**WHAT IS NEEDED:**
Render every line of the records below as a Markdown table with the columns Number and Record line, giving each row a number and leaving out blank lines.

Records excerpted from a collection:

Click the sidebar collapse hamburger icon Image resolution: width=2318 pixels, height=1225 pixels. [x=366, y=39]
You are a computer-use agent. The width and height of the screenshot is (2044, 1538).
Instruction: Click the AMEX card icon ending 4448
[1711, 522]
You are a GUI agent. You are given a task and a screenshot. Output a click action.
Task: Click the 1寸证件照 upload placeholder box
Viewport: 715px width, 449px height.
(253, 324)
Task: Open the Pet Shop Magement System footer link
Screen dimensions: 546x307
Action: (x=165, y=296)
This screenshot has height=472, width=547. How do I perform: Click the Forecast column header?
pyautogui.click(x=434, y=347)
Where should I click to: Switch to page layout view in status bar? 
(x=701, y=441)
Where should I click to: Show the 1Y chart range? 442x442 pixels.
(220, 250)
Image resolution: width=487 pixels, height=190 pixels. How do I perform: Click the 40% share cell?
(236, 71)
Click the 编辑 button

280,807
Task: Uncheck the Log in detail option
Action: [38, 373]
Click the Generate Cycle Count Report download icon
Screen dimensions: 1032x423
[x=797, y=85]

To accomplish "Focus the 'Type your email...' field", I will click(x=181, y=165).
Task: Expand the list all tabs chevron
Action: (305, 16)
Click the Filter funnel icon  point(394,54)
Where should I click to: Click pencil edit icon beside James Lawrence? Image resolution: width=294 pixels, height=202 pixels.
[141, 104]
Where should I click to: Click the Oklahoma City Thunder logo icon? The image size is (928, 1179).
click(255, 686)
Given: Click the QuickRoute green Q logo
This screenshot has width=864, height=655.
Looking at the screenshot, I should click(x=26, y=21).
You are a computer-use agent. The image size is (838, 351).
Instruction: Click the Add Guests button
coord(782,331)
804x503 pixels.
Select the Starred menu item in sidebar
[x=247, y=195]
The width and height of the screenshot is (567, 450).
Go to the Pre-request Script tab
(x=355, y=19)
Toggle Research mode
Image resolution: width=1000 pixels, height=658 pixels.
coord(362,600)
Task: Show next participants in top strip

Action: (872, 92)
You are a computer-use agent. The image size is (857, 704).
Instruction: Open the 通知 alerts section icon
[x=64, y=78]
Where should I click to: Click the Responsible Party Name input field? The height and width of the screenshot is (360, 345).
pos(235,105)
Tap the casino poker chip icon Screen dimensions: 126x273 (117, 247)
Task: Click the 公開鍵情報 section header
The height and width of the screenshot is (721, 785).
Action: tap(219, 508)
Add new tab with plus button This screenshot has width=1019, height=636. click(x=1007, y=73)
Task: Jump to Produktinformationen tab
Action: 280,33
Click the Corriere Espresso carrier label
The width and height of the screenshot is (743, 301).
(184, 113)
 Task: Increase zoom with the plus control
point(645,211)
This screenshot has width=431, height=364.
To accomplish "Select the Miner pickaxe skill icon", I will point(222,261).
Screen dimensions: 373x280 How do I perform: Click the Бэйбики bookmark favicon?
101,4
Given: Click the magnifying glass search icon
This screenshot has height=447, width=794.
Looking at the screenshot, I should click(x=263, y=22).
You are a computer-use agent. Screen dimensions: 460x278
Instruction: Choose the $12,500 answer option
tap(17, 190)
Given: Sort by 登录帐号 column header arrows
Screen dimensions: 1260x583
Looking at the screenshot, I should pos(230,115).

**WRITTEN REPLY:**
| Number | Record line |
|---|---|
| 1 | Click the sidebar collapse hamburger icon Image resolution: width=2318 pixels, height=1225 pixels. [x=366, y=39] |
| 2 | You are a computer-use agent. The width and height of the screenshot is (2044, 1538). |
| 3 | Instruction: Click the AMEX card icon ending 4448 |
| 4 | [1711, 522] |
| 5 | You are a GUI agent. You are given a task and a screenshot. Output a click action. |
| 6 | Task: Click the 1寸证件照 upload placeholder box |
| 7 | Viewport: 715px width, 449px height. |
| 8 | (253, 324) |
| 9 | Task: Open the Pet Shop Magement System footer link |
| 10 | Screen dimensions: 546x307 |
| 11 | Action: (x=165, y=296) |
| 12 | This screenshot has height=472, width=547. How do I perform: Click the Forecast column header? |
| 13 | pyautogui.click(x=434, y=347) |
| 14 | Where should I click to: Switch to page layout view in status bar?  |
| 15 | (x=701, y=441) |
| 16 | Where should I click to: Show the 1Y chart range? 442x442 pixels. |
| 17 | (220, 250) |
| 18 | Image resolution: width=487 pixels, height=190 pixels. How do I perform: Click the 40% share cell? |
| 19 | (236, 71) |
| 20 | Click the 编辑 button |
| 21 | 280,807 |
| 22 | Task: Uncheck the Log in detail option |
| 23 | Action: [38, 373] |
| 24 | Click the Generate Cycle Count Report download icon |
| 25 | Screen dimensions: 1032x423 |
| 26 | [x=797, y=85] |
| 27 | To accomplish "Focus the 'Type your email...' field", I will click(x=181, y=165). |
| 28 | Task: Expand the list all tabs chevron |
| 29 | Action: (305, 16) |
| 30 | Click the Filter funnel icon  point(394,54) |
| 31 | Where should I click to: Click pencil edit icon beside James Lawrence? Image resolution: width=294 pixels, height=202 pixels. |
| 32 | [141, 104] |
| 33 | Where should I click to: Click the Oklahoma City Thunder logo icon? The image size is (928, 1179). |
| 34 | click(255, 686) |
| 35 | Given: Click the QuickRoute green Q logo |
| 36 | This screenshot has width=864, height=655. |
| 37 | Looking at the screenshot, I should click(x=26, y=21). |
| 38 | You are a computer-use agent. The image size is (838, 351). |
| 39 | Instruction: Click the Add Guests button |
| 40 | coord(782,331) |
| 41 | 804x503 pixels. |
| 42 | Select the Starred menu item in sidebar |
| 43 | [x=247, y=195] |
| 44 | The width and height of the screenshot is (567, 450). |
| 45 | Go to the Pre-request Script tab |
| 46 | (x=355, y=19) |
| 47 | Toggle Research mode |
| 48 | Image resolution: width=1000 pixels, height=658 pixels. |
| 49 | coord(362,600) |
| 50 | Task: Show next participants in top strip |
| 51 | Action: (872, 92) |
| 52 | You are a computer-use agent. The image size is (857, 704). |
| 53 | Instruction: Open the 通知 alerts section icon |
| 54 | [x=64, y=78] |
| 55 | Where should I click to: Click the Responsible Party Name input field? The height and width of the screenshot is (360, 345). |
| 56 | pos(235,105) |
| 57 | Tap the casino poker chip icon Screen dimensions: 126x273 (117, 247) |
| 58 | Task: Click the 公開鍵情報 section header |
| 59 | The height and width of the screenshot is (721, 785). |
| 60 | Action: tap(219, 508) |
| 61 | Add new tab with plus button This screenshot has width=1019, height=636. click(x=1007, y=73) |
| 62 | Task: Jump to Produktinformationen tab |
| 63 | Action: 280,33 |
| 64 | Click the Corriere Espresso carrier label |
| 65 | The width and height of the screenshot is (743, 301). |
| 66 | (184, 113) |
| 67 |  Task: Increase zoom with the plus control |
| 68 | point(645,211) |
| 69 | This screenshot has width=431, height=364. |
| 70 | To accomplish "Select the Miner pickaxe skill icon", I will point(222,261). |
| 71 | Screen dimensions: 373x280 How do I perform: Click the Бэйбики bookmark favicon? |
| 72 | 101,4 |
| 73 | Given: Click the magnifying glass search icon |
| 74 | This screenshot has height=447, width=794. |
| 75 | Looking at the screenshot, I should click(x=263, y=22). |
| 76 | You are a computer-use agent. Screen dimensions: 460x278 |
| 77 | Instruction: Choose the $12,500 answer option |
| 78 | tap(17, 190) |
| 79 | Given: Sort by 登录帐号 column header arrows |
| 80 | Screen dimensions: 1260x583 |
| 81 | Looking at the screenshot, I should pos(230,115). |